### WORK INSTRUCTIONS
Copy, from the data below, each line that has the word "Collapse".

(Beginning of WORKING DATA)

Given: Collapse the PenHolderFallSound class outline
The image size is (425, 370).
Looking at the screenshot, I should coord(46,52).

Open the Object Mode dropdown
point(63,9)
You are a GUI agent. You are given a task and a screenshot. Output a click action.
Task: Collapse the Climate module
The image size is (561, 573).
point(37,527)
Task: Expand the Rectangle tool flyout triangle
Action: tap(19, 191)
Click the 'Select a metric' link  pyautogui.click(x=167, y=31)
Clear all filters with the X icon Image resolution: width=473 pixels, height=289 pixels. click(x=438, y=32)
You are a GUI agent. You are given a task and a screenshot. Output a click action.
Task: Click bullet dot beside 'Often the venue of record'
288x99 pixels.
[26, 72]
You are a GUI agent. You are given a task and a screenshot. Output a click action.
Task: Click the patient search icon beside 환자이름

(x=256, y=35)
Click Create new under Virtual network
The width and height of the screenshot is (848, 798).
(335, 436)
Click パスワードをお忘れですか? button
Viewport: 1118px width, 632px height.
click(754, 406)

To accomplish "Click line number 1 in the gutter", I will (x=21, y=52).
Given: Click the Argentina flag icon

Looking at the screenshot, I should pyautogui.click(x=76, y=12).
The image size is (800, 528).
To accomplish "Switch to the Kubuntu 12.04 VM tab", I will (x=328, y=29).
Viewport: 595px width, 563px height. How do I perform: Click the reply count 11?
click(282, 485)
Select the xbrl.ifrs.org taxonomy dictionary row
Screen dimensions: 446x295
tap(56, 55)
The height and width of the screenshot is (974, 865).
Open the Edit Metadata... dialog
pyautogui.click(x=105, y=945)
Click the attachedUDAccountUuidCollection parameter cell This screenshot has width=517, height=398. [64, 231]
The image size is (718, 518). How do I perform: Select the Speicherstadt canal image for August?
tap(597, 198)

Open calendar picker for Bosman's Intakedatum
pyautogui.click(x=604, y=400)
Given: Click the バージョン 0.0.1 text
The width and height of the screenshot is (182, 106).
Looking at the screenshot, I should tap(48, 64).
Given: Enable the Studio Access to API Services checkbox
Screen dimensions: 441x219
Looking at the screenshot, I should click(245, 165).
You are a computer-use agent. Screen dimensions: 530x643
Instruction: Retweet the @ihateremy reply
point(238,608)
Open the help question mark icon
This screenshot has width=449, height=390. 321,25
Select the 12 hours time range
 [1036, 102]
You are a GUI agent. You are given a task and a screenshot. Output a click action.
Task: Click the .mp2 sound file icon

(End of WORKING DATA)

### SOLUTION TO THIS EXERCISE
Given: Collapse the PenHolderFallSound class outline
Task: Collapse the Climate module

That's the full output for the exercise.